-- Begin DATASET EXCERPTS --

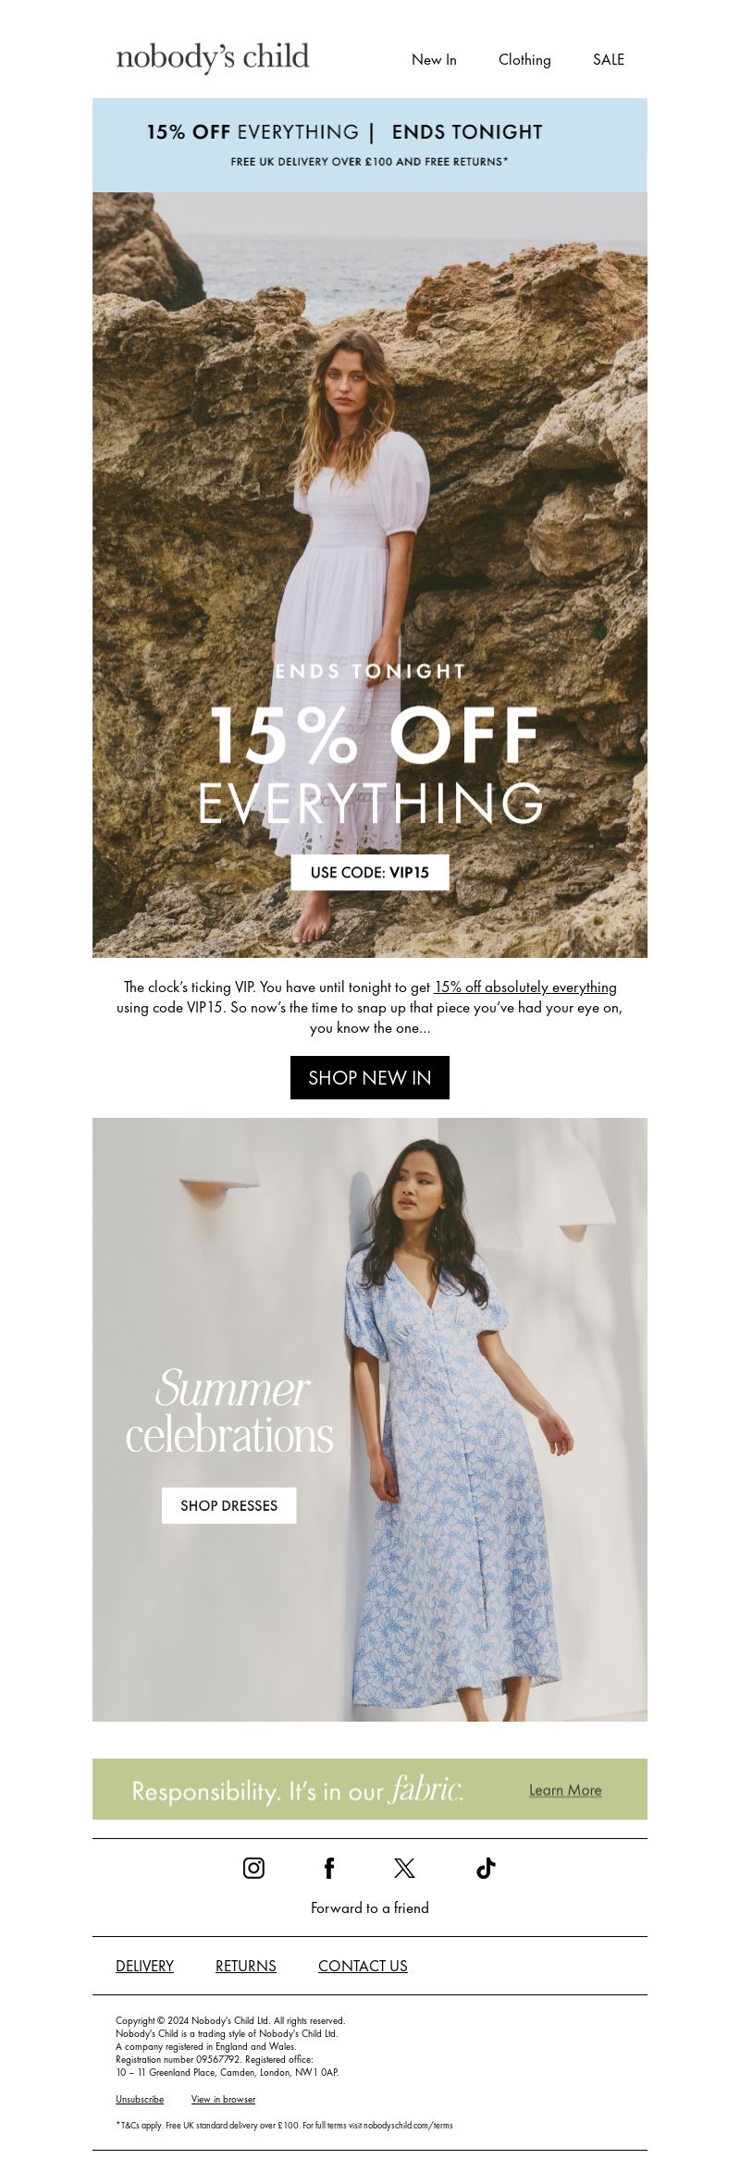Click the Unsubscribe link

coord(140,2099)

-- End DATASET EXCERPTS --
-- Begin DATASET EXCERPTS --

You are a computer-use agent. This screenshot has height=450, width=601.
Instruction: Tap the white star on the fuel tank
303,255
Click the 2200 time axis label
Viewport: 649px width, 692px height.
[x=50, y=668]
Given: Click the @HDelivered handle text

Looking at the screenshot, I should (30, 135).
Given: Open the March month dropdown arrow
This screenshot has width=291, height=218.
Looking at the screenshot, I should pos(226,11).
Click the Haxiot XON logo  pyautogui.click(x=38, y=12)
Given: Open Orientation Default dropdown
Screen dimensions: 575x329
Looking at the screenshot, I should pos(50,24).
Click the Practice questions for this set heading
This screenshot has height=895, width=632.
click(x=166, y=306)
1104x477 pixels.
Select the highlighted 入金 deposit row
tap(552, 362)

-- End DATASET EXCERPTS --
-- Begin DATASET EXCERPTS --

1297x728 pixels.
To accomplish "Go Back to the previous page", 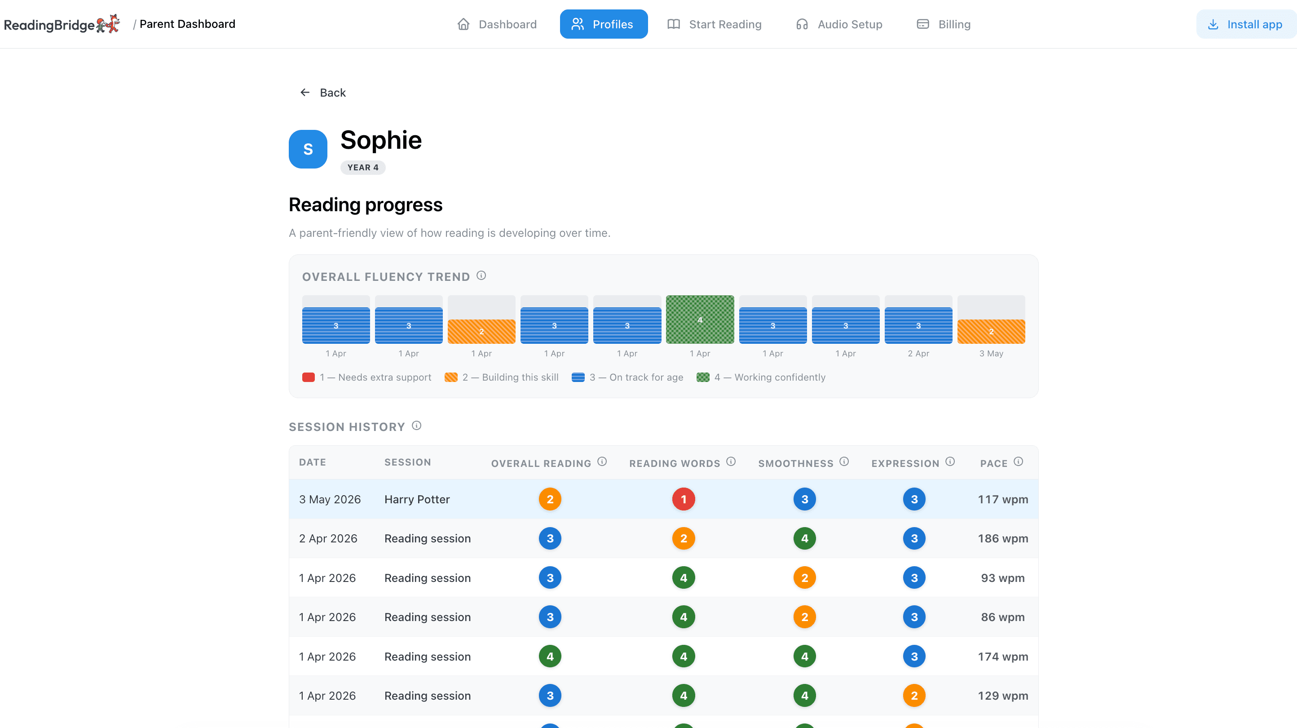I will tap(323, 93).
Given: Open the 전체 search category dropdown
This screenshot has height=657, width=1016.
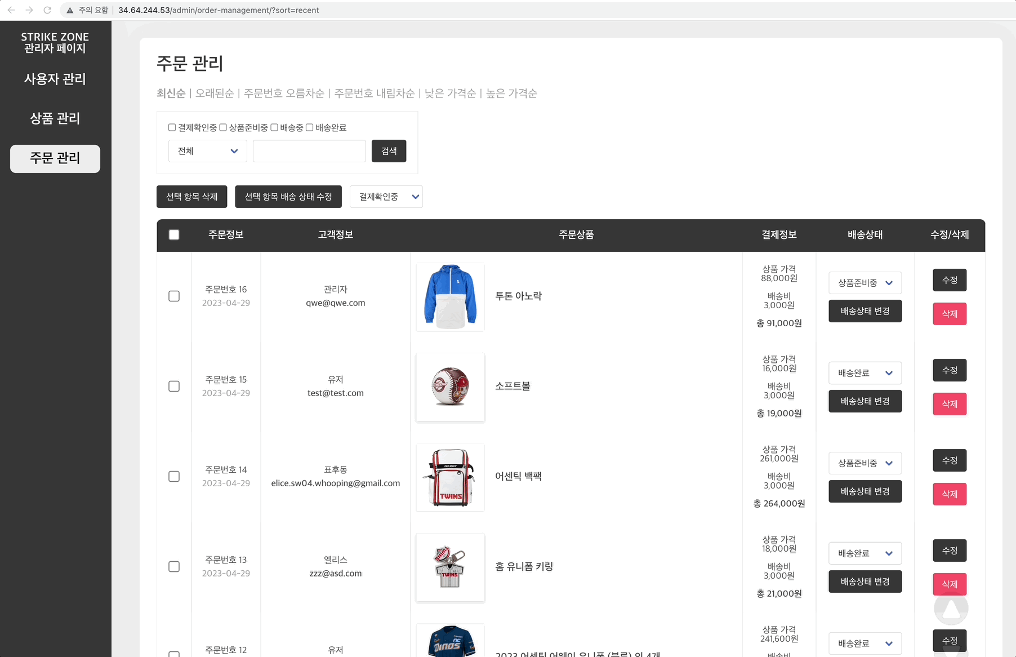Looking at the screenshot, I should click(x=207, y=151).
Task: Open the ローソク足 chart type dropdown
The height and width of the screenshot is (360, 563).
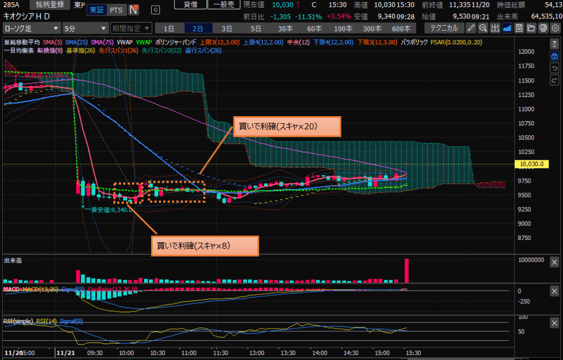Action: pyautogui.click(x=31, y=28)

-- End DATASET EXCERPTS --

**GOAL**
Return the items between the line containing "Given: Open the March month dropdown arrow" and the line containing "tap(552, 362)", inclusive, reproducing each line verbatim.

**SOLUTION TO THE PROBLEM**
Given: Open the March month dropdown arrow
This screenshot has width=291, height=218.
Looking at the screenshot, I should pos(226,11).
Click the Haxiot XON logo  pyautogui.click(x=38, y=12)
Given: Open Orientation Default dropdown
Screen dimensions: 575x329
Looking at the screenshot, I should pos(50,24).
Click the Practice questions for this set heading
This screenshot has height=895, width=632.
click(x=166, y=306)
1104x477 pixels.
Select the highlighted 入金 deposit row
tap(552, 362)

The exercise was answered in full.